DIRECTIONS » Rewrite the items starting with the line containing "Task: Open the Google hamburger menu" and going on through the line containing "Click the 增加 button", keeping all their text and increasing every number in the answer coordinates by 38. Omit the pictures from the output.

SUPPLIED INFORMATION »
* START *

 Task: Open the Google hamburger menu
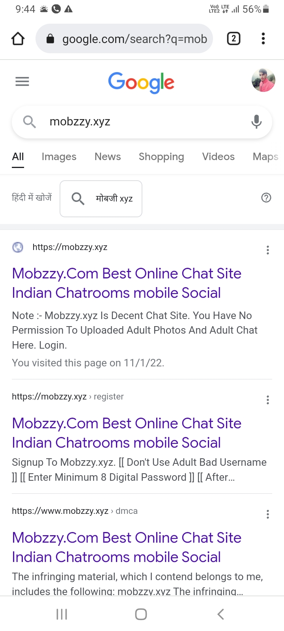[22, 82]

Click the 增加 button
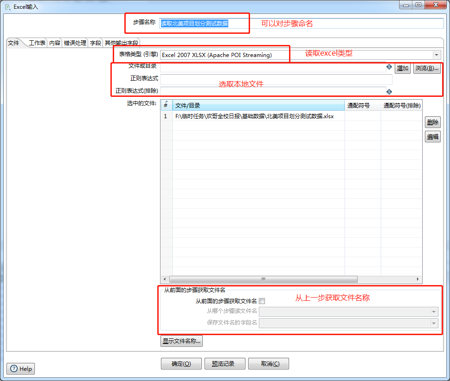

* END *
* START *

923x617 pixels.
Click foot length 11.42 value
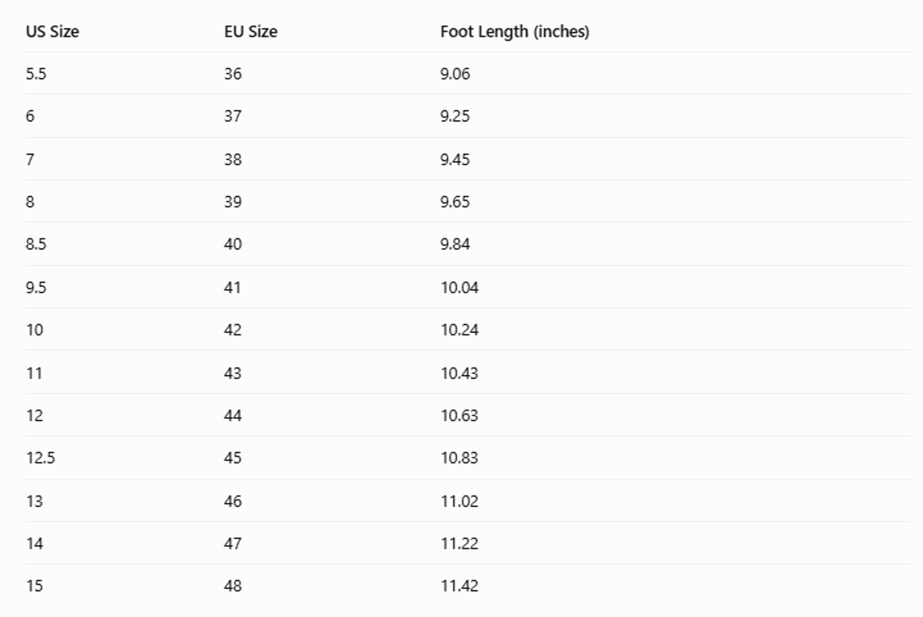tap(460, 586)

* END *

ANSWER TO THIS EXERCISE »
 Task: Open the Google hamburger menu
[60, 120]

Click the 增加 button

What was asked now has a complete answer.